#### [УСЛОВИЕ ЗАДАНИЯ 1]
Какое решение о соотношении обязательной и произвольной программы было принято в Гренобле согласно тексту об Олимпийских играх в Гренобле?
#### [УСЛОВИЕ ЗАДАНИЯ 2]
Продолжите текст об Олимпийских играх в Гренобле, начиная сразу после его последнего предложения.

#### [ФРАГМЕНТ ДОКУМЕНТА]
+--

«Я приехал в США спустя три месяца после той катастрофы, когда разбились лучшие фигуристы Америки. Пегги пришла ко мне в марте 1965 года. До этого она прошла все пять этапов американских соревнований, и, надо сказать, без особых побед. Поэтому ржавчина успеха ее почти не коснулась. Отсюда покладистость Пегги, мягкость. Она столь податливый материал, что из него можно лепить любое чудо. И при этом она сама безумно талантлива. Мы вообще работаем без балетмейстера. И все, чего достигли, — от природной одаренности Пегги. У нее есть еще одно удивительное качество — она никогда, или почти никогда, не думает о победе, она просто выступает как можно лучше. К счастью, этого было достаточно здесь, в Гренобле».
Выступления Флеминг и нашего золотого дуэта были блистательными вспышками в многочасовом спектакле фигуристов.
Нервы... Они не выдерживали у самых ярних и опытных звезд.
Они стоили золотой награды одному из лучших фигуристов мира, Эммериху Данцеру. Он не выдержал постоянной погони своего соотечественника Вольфганга Шварца — этой всенощной и вселенной тени за своей спиной. Он нервничал так, что уже после исполнения первой фигуры Карло Фасси задумчиво произнес:
— Данцер может проиграть... Он слишком самоуверен и слишком хочет победить. Как фигурист, он обязан знать, что все должно быть в меру.
Увы, слова итальянца оказались пророческими.
Думаю, что Данцер в ту минуту, когда он понял, насколько серьезно сорвался на обязательной программе, пожалел, что решение федерации еще не претворено в жизнь. Речь идет о принятом в Гренобле решении со следующего года соотносить обязательную и произвольную программу, как 50 и 50. Это первое из решений, которое принято за последние годы, чтобы как-то нейтрализовать субъективизм в одном из самых неточных спортивных судейств.
Подобное решение вызвало к жизни волну новых предложении, одно из которых, кстати, не так уж лишено основания: почему бы не включить в программу зимних олимпийских игр танцы на льду? Пожалуй, неизвестно, как бы обернулись дела с решением и этой проблемы, если бы не одна шутка канадского тренера Дуга Пекинпафа. Он сказал:
«Олимпийские руководители считают, что если ввести в программу зимних олимпийских игр танцы на льду, то в программу летних игр придется вводить бальные танцы». Решение отложили до лучших времен. А когда они наступят, сказать трудно.
«Как можно следовать логике в этом мире, — шутят французы, — когда все говорят, что солнце садится, а на самом деле поднимается линия горизонта».
Во всяком случае, когда прозвучал финальный свисток в матче ЧССР — СССР, многим из советских журналистов, сидевшим в зале, показалось, что линия горизонта поднялась настольно высоко, что уже никогда вновь не выглянет солнце.
Вы, несомненно, видели этот, как и все другие, матчи на экранах своих телевизоров. И помните, что двадцать восемь минут зал ждал, когда на коньки наших ребят будут надеты защитные накладки. Я думаю, эти двадцать восемь минут и решили судьбу матча.

+--

#### [ФРАГМЕНТ ДАННЫХ]
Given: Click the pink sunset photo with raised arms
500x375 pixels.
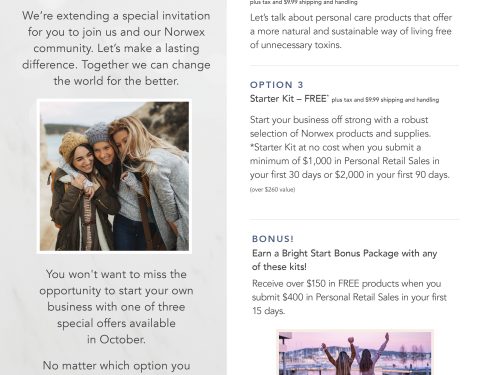Looking at the screenshot, I should pyautogui.click(x=355, y=353).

+--

#### [ОТВЕТ К ЗАДАНИЮ 1]
Со следующего года соотносить обязательную и произвольную программу как 50 и 50.

#### [ОТВЕТ К ЗАДАНИЮ 2]
А дело обстояло так. На всех коньках задники лезвий прикрыты резиновыми накладками в целях безопасности. У пятерых наших игроков накладок не было. Наши судьи, Сеглин и Снетков, предупредили тренеров, чтобы они надели их, ибо в таком матче возможно все.
Случается, что и самые мудрые мужи, а, несомненно, такими и являются Аркадий Иванович Чернышев и Анатолий Владимирович Тарасов, допускают оплошность. То ли им показалось, что это мелочь, то ли не предполагали такого демарша от чехословацких друзей. Однако не успел еще выкатиться на лед первый игрок, как напитан команды ЧССР заявил протест.
Я уверен, что этот протест был справедлив, так же как убежден, что этот протест был столь же и неспортивен.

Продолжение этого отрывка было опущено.